Setting Up Piper Recording Studio
The process involves installing WSL (Windows Subsystem for Linux) and Ubuntu, then cloning the Piper Recording Studio repository. A Python virtual environment is created and activated to manage dependencies, followed by installing required Python packages. The Piper Recording Studio is then run as a web interface on localhost:8000, allowing users to record phrases directly into the system, with more recordings leading to higher accuracy.
Data Cleaning and Preparation
Raw audio data requires cleaning to remove music, silence, and split into shorter segments. Audacity, an open-source audio editor, is used to manually remove music from downloaded YouTube audio files. FFMPEG is then used with a script to automatically remove silence.

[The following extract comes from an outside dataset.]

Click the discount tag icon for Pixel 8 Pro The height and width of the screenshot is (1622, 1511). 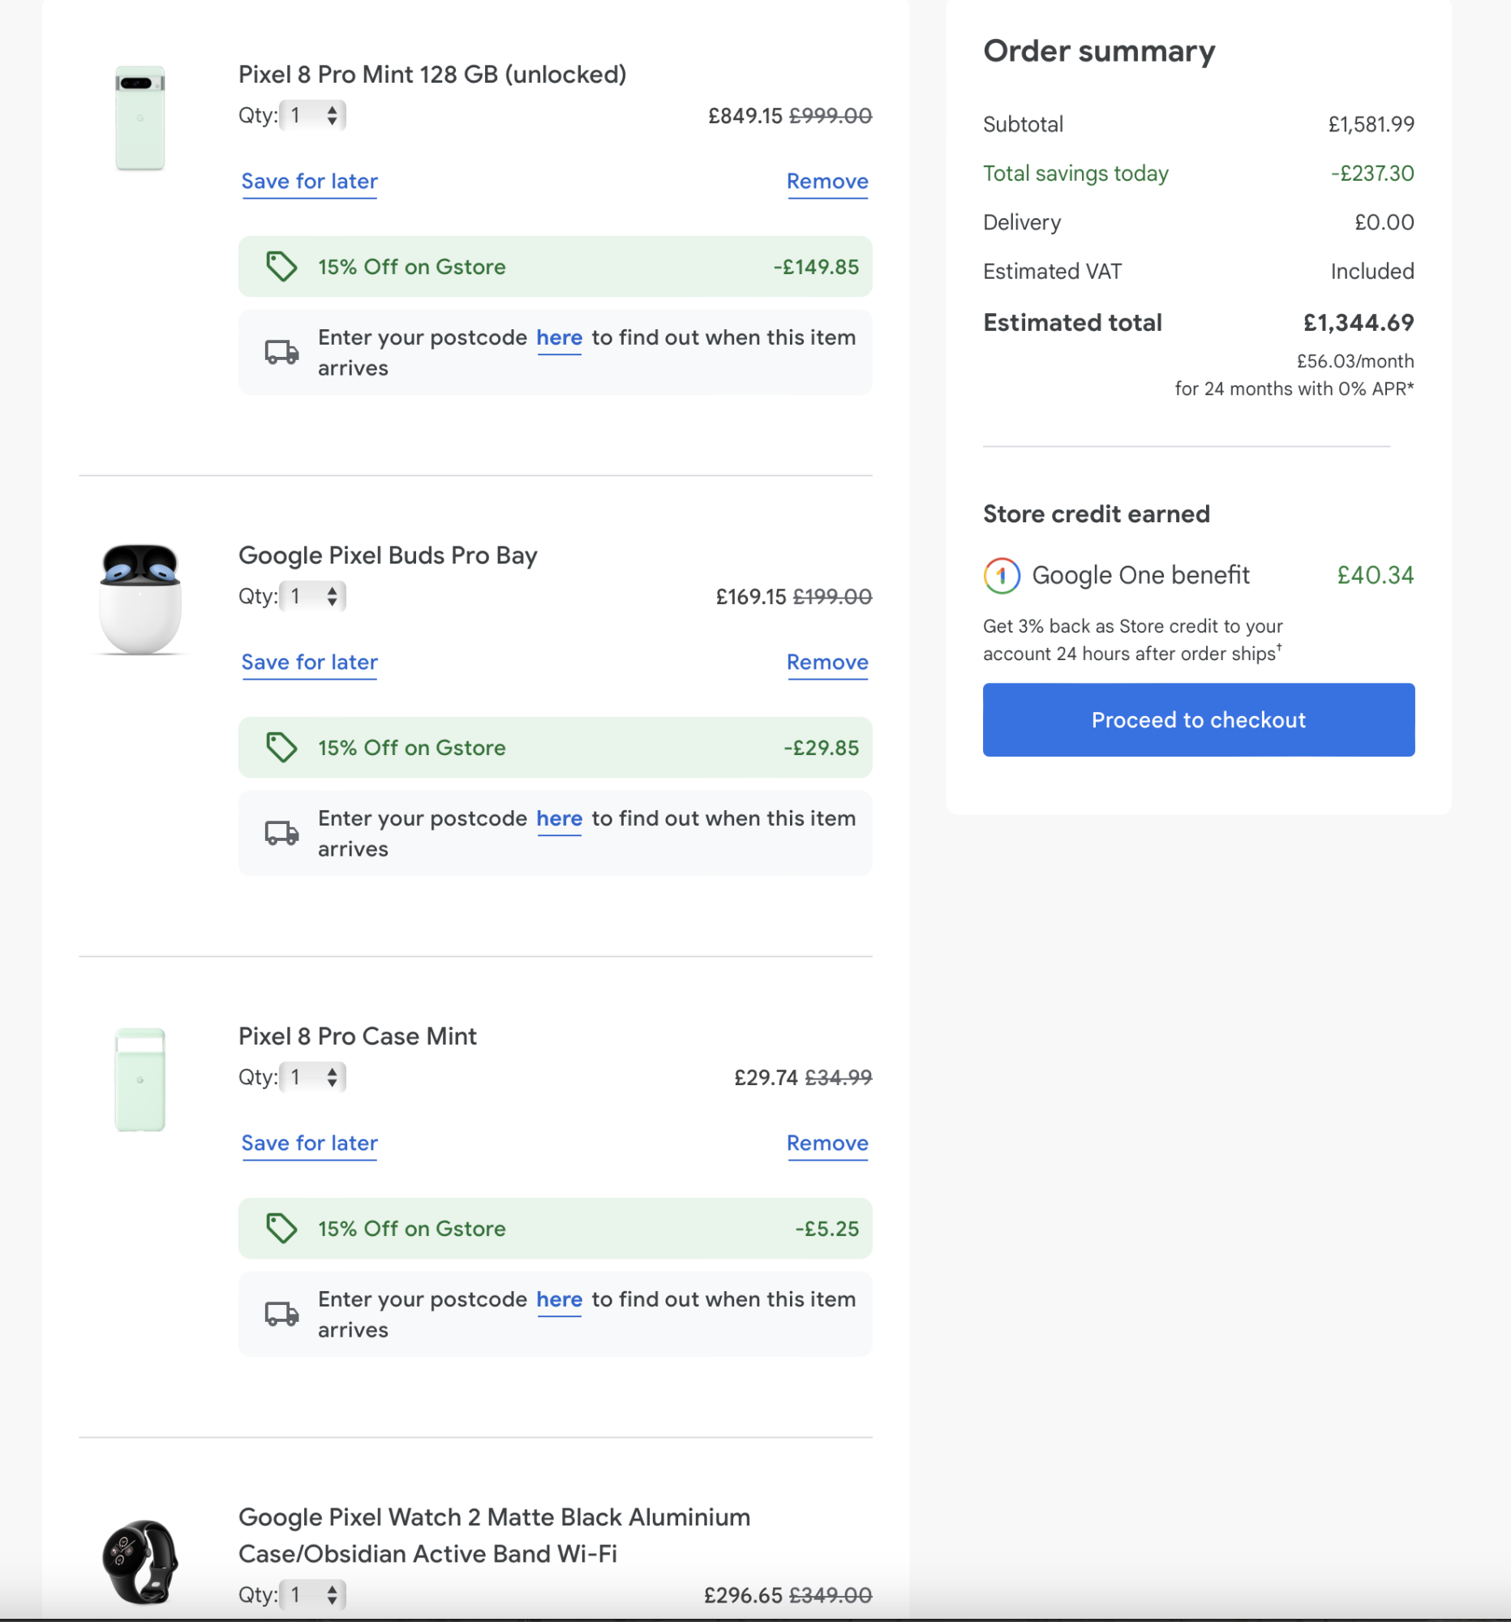pos(281,267)
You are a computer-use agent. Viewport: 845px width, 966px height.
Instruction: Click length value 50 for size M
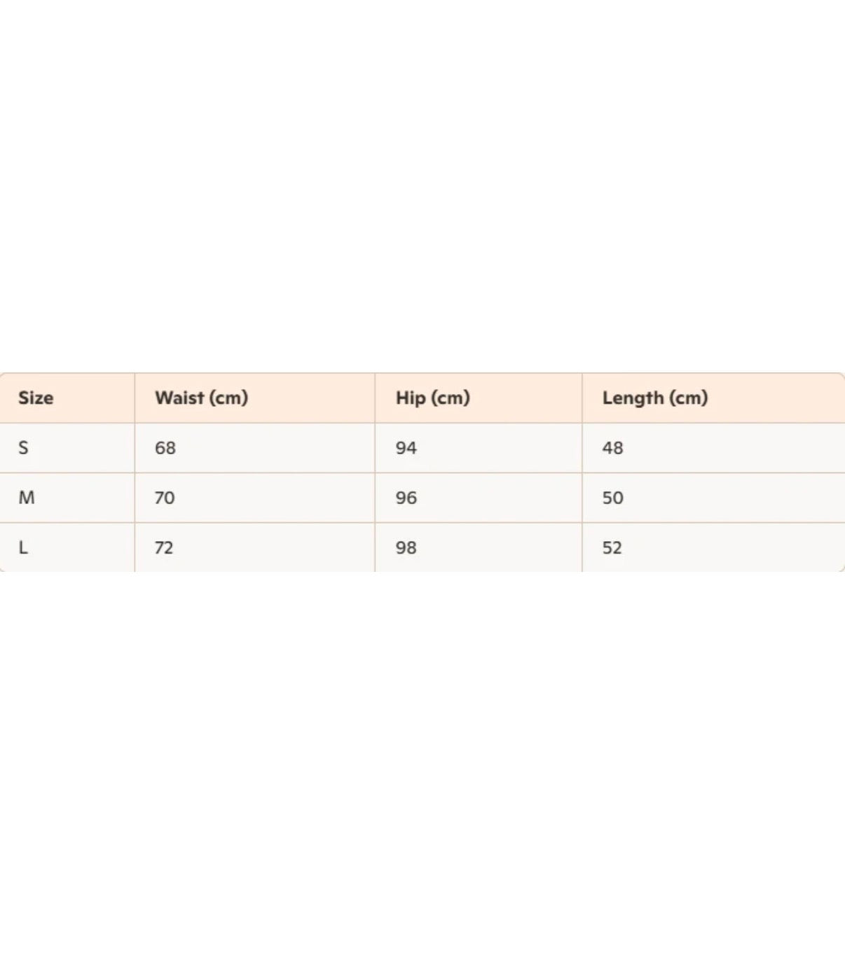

These longer audio files are subsequently cut into multiple shorter files, ideally no longer than 15 seconds each, using a bash script.
Audio Transcription with Whisper
After cleaning and splitting audio files, Whisper, a local transcription tool, is used to transcribe all audio files into text. A Python script processes each file, transcribing it and generating a metadata.csv file that pairs each audio filename with its transcription, a format required by Piper for training.
Privileged Access Management (PAM) with Keeper
Keeper's privileged access manager and Secrets Manager (KSM) address the critical cybersecurity issue of developers hard-coding secrets (passwords, API keys) into software. KSM offers a secure, cloud-based, zero-knowledge platform for managing credentials directly from the terminal, integrating with platforms like Ansible, AWS, and Docker, providing a robust solution for protecting sensitive information.
Training Environment Setup for Piper TTS
A new directory for training is created, and the Piper repository is cloned into it. A Python virtual environment is set up and activated to manage specific library versions. Special attention is given to installing precise versions of PIP (23.3.1), NumPy (1.24.4), and Torch Metrics to avoid compatibility errors. For Nvidia 4090 GPUs, a specific fix involving modifying the requirements file and installing a particular PyTorch version is needed to overcome a Cuda 11.7 bug.
Data Pre-processing for Training
The `Piper train pre-process` Python module is executed to prepare the cleaned and transcribed data for training. This step takes the wave directory and metadata.csv file, processes them, and outputs a new directory containing everything Piper needs to train the voice model. The process utilizes multiple CPU workers and processes utterances to optimize the data for the training phase.
Voice Model Training (Fine-tuning)
Training begins by downloading an existing pre-trained model checkpoint (e.g., English, US, 'ic' medium quality) to use as a starting point for fine-tuning, significantly reducing training time. Training parameters like dataset directory, GPU usage, batch size (adjustable based on VRAM), and maximum epochs are configured. Training progress can be monitored and paused/resumed using checkpoints, ensuring flexibility.
Evaluating and Exporting the Trained Model
Upon completion of training (indicated by the 'final epoch reached'), the final checkpoint is exported to the universal ONNX format using the `Piper train export onnx` command. The `config.json` file from the training directory also needs to be copied alongside the ONNX model file. Initial attempts at voice generation reveal that voice quality is highly dependent on the cleanliness, quantity, and diversity of the training audio clips, as well as the number of training epochs.
Integrating Cloned Voice into Home Assistant
The exported ONNX model and its corresponding config JSON file are uploaded to the Home Assistant server via a Samba share. These files are placed in a 'Piper' folder, potentially requiring renaming to ensure recognition by the Piper add-on. After refreshing the Piper add-on and the Wyoming device, the new custom voice can be selected as a text-to-speech option within Home Assistant's voice assistant settings, allowing for integration with AI conversation agents like Terry.
Final Voice Assistant Demonstration
The integrated voice assistant, configured with the cloned voice and a specific personality prompt (e.g., 'sinister man' for Mike), demonstrates its ability to answer questions with the new custom voice. Performance depends on the processing power of the Home Assistant server, with dedicated AI servers like Terry providing much faster response times.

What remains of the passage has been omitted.